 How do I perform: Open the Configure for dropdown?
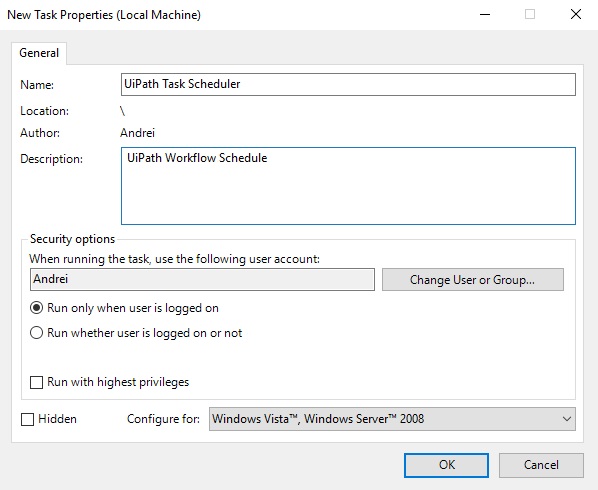[392, 419]
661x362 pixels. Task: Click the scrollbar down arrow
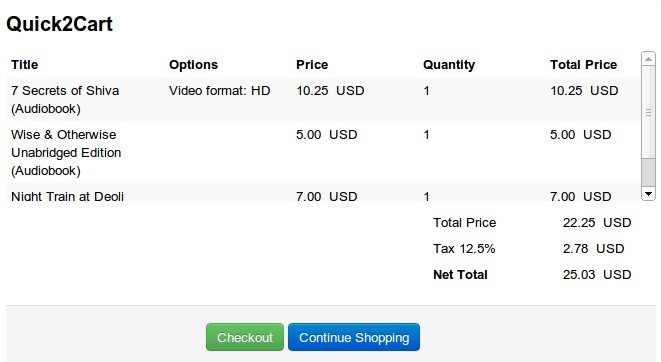(x=648, y=194)
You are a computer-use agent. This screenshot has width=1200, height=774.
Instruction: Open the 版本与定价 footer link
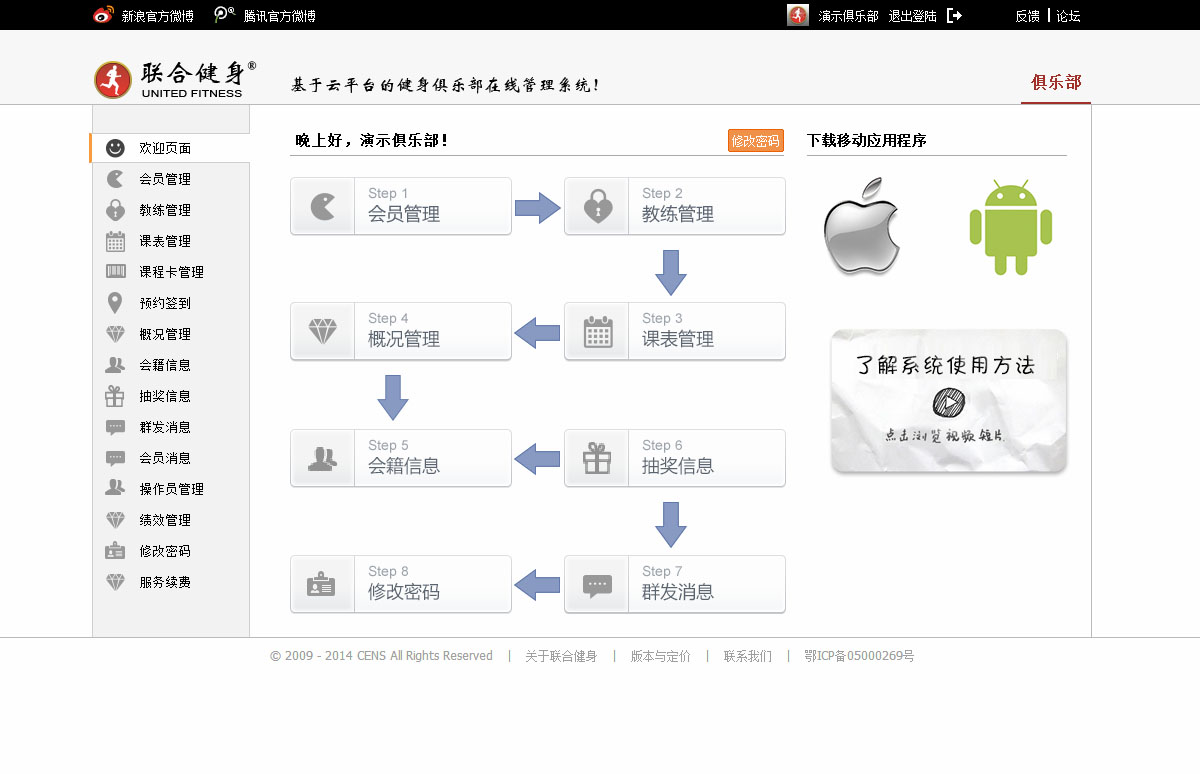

WHAT THIS TASK INVOLVES: The data above must be given again in full and unaltered, minus its images.

FINISHED TASK:
 How do I perform: Open the Configure for dropdown?
[392, 419]
661x362 pixels. Task: Click the scrollbar down arrow
(x=648, y=194)
You are a computer-use agent. This screenshot has width=1200, height=774.
Instruction: Open the 版本与定价 footer link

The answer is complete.